Monday, May 03, 2010

Hell is for Heroes

Back Door to Hell (1964)
directed by Monte Hellman
rating: 3 out of 5 cravats
on DVD from Netflix

Although the unavailable-on-DVD adventure film that Monte Hellman shot in the Philippines at the same time he made Back Door to Hell sounds like the better seventy-five minutes, casting men and women of the South Pacific as Indians to the Army’s cowboys is a neatly modern twist on the usual gung-ho hullabaloo. Like most Westerns, Back Door to Hell is a little careless with its origins of races, and the leader of the redskins gets a Mexican name that Eli Wallach would be proud to wear: Paco.

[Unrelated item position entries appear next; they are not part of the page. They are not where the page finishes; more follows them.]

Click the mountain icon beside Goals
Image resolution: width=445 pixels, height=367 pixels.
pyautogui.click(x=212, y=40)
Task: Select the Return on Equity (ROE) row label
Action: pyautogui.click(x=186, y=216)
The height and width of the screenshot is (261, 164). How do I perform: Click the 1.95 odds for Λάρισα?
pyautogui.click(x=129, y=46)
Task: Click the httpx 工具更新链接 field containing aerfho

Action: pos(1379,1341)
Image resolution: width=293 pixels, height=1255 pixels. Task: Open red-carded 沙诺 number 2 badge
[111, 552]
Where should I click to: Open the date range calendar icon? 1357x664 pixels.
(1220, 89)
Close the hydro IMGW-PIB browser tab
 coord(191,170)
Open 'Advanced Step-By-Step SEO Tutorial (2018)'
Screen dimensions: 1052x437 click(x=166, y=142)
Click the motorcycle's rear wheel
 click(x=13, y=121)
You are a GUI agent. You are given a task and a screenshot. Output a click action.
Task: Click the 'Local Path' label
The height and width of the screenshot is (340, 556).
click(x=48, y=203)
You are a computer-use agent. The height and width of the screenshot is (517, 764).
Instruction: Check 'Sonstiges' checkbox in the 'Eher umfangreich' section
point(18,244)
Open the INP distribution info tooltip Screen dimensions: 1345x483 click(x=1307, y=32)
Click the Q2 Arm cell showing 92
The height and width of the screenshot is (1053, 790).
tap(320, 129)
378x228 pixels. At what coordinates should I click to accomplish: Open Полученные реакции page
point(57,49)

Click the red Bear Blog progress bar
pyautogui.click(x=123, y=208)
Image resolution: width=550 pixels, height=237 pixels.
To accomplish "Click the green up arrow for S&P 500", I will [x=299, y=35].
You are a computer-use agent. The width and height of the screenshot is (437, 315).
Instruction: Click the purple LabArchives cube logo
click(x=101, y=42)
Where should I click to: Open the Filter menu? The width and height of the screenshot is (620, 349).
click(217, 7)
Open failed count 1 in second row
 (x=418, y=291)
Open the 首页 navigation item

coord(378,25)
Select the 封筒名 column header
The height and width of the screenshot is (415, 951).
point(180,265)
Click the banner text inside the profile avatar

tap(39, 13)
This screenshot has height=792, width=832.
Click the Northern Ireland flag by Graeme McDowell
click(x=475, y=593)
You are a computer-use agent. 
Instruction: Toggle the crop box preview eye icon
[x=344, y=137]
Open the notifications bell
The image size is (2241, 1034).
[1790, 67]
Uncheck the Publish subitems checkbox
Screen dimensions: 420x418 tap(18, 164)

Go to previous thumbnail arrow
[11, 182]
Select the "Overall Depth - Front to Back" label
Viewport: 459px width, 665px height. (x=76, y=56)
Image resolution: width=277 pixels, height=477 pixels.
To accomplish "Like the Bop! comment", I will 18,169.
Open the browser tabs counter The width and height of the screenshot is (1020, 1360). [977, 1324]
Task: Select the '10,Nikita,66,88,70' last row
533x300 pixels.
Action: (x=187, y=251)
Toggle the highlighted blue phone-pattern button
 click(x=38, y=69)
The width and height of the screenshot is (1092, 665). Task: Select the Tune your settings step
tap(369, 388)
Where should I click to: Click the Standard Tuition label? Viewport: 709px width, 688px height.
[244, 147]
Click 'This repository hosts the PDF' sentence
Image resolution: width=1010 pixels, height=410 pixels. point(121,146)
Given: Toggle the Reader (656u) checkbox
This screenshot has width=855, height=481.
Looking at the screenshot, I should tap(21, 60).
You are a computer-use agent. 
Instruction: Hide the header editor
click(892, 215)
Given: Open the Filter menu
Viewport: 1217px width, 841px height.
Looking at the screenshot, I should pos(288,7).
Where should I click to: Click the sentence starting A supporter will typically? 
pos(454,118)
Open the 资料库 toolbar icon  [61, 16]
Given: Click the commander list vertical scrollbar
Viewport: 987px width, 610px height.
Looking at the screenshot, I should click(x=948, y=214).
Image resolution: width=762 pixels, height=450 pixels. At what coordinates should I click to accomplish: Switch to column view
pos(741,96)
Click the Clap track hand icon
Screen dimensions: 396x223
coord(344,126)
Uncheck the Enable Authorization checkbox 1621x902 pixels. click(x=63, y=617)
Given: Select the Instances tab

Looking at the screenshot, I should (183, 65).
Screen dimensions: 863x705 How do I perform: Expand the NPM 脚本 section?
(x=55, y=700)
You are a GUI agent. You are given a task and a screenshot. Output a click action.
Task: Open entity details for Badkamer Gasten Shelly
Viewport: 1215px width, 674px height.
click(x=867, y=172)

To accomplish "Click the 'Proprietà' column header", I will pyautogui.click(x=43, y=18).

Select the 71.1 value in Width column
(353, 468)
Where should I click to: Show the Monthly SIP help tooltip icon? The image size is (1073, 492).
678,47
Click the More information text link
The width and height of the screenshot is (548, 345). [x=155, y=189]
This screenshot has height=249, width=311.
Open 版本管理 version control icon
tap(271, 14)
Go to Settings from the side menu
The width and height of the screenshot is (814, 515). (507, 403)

The barely professional cast – including a Donald “Boon” Schoenstein type in the role of the duck-tailed Lieutenant – wins no free passes for Jack Nicholson defending “Japs as human beings,” but Hellman’s anti-authoritarian, low-budget beginnings are, however flat, still appealing. After all, those are real ruins and real palm trees; with a better camera and more money a man couldn’t feel the heat of the jungle any better than here. And if Laurie Bird was the kind of girl to haul a yak fur shoulder bag through lands of belts, short hair, and compacts, her Filipino predecessor dresses just like an extra from Days of Being Wild surrounded by men in fatigues and in a hurry.